Rejection of the term “Islamism” is not an instance of the Livingstone Formulation. What is wrong about the Livingstone Formulation, is that it implies that when groups like Engage point to the undoubted fact that Al Qaradawi or Hamas are purveyors of genocidal anti-semitism, they do so in order to ‘silence’ criticism of the Israeli government’s policies. That is offensive, and a lie.
It is right to point out that Hamas and Al Qaradawi are genocidal anti-semites. By doing so, critics of Israel’s policies are not ‘silenced’. They are argued against. If their case is that Hamas and Al Qaradawi are not genocidal anti-semites, they are proven to be wrong. Moreover, it is right to point out, both that the present Israeli government’s policies are wrong, and both Israel and the world in general is full of people doing precisely this, without being accused of anti-semitism.
By contrast, it would be absolutely right to point out that false charges of Islamophobia are leveled against people who criticise named clerical fascist Islamist groups, in an attempt to silence them. Google my full name, and you’ll see people doing just that, right now, to me. Heck, have a look in the comments threads of Harry’s Place under this post, and there it will be, going on.
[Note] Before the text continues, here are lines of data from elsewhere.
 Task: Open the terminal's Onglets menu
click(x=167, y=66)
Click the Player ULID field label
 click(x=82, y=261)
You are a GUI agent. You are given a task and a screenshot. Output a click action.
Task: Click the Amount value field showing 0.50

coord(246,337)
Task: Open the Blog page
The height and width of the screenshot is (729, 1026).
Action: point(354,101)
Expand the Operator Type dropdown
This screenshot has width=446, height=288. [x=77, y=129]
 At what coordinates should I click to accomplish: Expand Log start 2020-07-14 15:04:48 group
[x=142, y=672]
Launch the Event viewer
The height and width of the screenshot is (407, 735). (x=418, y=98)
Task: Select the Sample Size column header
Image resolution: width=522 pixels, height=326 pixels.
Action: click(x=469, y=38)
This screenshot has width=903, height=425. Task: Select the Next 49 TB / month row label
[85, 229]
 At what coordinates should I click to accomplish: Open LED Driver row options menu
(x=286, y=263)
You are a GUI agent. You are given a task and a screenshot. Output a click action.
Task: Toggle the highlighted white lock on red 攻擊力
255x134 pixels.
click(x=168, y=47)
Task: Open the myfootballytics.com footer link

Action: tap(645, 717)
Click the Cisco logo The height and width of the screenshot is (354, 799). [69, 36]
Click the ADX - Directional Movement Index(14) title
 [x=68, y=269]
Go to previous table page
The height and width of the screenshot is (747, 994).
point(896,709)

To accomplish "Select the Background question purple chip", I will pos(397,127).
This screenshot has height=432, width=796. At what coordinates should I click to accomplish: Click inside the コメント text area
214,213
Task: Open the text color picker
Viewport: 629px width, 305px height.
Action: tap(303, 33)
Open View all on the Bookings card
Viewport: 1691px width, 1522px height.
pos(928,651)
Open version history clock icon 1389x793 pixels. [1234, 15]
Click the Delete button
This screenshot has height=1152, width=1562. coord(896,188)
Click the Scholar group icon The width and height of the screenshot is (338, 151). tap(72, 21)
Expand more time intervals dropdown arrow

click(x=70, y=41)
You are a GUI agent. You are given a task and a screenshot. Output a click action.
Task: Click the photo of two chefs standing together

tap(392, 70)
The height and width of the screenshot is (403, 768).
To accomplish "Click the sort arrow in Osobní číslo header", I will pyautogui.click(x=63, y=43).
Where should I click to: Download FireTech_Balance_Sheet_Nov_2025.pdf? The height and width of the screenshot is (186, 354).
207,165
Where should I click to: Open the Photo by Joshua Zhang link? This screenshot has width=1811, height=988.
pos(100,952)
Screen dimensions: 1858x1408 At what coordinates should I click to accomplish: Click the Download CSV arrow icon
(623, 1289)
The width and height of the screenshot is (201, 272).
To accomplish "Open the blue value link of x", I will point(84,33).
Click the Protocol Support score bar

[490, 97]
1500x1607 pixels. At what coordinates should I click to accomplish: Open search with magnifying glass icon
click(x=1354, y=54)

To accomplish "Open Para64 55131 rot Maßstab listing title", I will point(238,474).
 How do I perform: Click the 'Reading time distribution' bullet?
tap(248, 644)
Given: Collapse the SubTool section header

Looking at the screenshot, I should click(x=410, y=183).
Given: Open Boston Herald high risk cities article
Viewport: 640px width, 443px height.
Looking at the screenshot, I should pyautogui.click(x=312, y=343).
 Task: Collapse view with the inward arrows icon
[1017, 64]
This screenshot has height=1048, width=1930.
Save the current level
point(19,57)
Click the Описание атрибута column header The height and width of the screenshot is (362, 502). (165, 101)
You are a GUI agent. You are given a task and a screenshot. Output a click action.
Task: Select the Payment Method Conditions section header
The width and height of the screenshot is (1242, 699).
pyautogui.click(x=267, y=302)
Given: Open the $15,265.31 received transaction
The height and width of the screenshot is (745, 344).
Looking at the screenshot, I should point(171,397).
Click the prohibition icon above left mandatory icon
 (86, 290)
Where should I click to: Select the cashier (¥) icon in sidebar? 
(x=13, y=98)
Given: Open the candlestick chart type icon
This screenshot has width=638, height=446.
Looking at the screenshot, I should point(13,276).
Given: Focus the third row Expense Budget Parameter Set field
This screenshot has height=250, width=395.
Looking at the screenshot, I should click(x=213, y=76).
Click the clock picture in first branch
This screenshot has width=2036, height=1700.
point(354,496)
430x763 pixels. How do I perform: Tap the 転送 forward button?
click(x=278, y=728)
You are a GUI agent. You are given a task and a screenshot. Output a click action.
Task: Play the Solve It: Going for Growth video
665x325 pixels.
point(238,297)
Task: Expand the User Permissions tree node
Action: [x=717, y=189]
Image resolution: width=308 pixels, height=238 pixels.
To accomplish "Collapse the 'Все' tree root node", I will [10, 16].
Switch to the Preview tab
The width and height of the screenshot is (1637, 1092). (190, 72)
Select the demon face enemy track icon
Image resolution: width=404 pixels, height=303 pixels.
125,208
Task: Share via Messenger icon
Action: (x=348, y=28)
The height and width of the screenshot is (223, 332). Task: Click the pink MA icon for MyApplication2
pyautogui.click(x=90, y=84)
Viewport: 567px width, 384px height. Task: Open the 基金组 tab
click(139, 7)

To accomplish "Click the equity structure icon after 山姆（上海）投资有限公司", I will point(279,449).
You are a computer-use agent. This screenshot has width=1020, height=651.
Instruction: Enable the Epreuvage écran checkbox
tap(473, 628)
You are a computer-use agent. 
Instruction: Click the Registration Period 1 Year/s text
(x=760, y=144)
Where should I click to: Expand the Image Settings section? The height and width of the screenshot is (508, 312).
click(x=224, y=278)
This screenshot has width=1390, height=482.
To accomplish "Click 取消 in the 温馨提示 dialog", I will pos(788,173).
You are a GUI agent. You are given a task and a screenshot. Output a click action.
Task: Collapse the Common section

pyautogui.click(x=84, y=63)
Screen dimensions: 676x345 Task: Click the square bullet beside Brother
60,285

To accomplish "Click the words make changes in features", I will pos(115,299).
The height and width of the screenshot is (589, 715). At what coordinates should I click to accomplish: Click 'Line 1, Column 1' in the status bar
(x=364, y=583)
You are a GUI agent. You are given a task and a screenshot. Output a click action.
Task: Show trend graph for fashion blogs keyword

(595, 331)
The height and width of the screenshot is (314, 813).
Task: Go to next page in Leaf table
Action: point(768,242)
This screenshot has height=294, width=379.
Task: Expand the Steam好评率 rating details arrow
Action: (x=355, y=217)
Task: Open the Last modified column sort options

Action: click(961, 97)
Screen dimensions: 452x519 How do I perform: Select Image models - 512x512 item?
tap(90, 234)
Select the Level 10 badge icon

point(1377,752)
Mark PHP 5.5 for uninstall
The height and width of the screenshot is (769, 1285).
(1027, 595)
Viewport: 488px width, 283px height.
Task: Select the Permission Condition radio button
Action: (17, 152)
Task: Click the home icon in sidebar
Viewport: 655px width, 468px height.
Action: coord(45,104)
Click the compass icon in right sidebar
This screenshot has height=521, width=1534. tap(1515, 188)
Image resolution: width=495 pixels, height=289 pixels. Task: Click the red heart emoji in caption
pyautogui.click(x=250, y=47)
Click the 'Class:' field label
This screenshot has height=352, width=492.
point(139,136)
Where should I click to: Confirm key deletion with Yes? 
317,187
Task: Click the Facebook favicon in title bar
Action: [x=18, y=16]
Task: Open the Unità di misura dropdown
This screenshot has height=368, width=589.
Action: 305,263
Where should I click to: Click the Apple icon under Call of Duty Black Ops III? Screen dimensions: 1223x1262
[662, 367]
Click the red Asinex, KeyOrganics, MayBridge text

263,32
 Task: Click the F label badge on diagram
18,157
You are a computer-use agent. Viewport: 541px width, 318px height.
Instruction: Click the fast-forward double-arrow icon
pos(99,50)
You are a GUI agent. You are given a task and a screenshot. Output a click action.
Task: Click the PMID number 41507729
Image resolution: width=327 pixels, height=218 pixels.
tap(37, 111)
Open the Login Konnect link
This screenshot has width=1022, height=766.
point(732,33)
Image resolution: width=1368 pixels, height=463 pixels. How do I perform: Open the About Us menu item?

This is the parallel. It would be right to apply the “Livingstone Formulation” to the charge that all anti-Zionists, or mere critics of Israel’s government’s policies, are motivated by anti-semitism. Granted, sometimes it might seem that way: just as it might appear to somebody passionately involved in the argument, that Islamophobia is invariably an expression of racism. Nevertheless, these are is a false charges, and should be exposed as such.
There is nothing wrong with criticing Zionism, or the policies of the Israeli government. Some professed anti-Zionists, may be anti-semites, but you need independent evidence of that before making the charge. I don’t think, for example, that Rivka Holtzberg was an anti-semite. I do, however, think that the people who killed her, were.